#### [Aim of the task]
Across the whole listing, copy out every line that includes the string "agent".

------------------------

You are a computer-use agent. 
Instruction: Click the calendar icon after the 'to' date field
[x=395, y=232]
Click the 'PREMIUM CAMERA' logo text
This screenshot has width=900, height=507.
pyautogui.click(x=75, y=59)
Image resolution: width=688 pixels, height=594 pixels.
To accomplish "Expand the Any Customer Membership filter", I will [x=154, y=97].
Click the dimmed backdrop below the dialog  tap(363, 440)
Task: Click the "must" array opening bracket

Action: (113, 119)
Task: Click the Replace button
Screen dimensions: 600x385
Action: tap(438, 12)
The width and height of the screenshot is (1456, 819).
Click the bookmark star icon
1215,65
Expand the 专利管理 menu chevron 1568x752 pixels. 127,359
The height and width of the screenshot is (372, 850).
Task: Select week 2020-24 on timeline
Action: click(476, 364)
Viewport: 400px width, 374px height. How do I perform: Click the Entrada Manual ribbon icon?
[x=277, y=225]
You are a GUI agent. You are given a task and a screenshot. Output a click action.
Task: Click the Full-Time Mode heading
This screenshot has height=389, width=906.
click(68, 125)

------------------------

#### [Task solution]
You are a computer-use agent. 
You are a GUI agent. You are given a task and a screenshot. Output a click action.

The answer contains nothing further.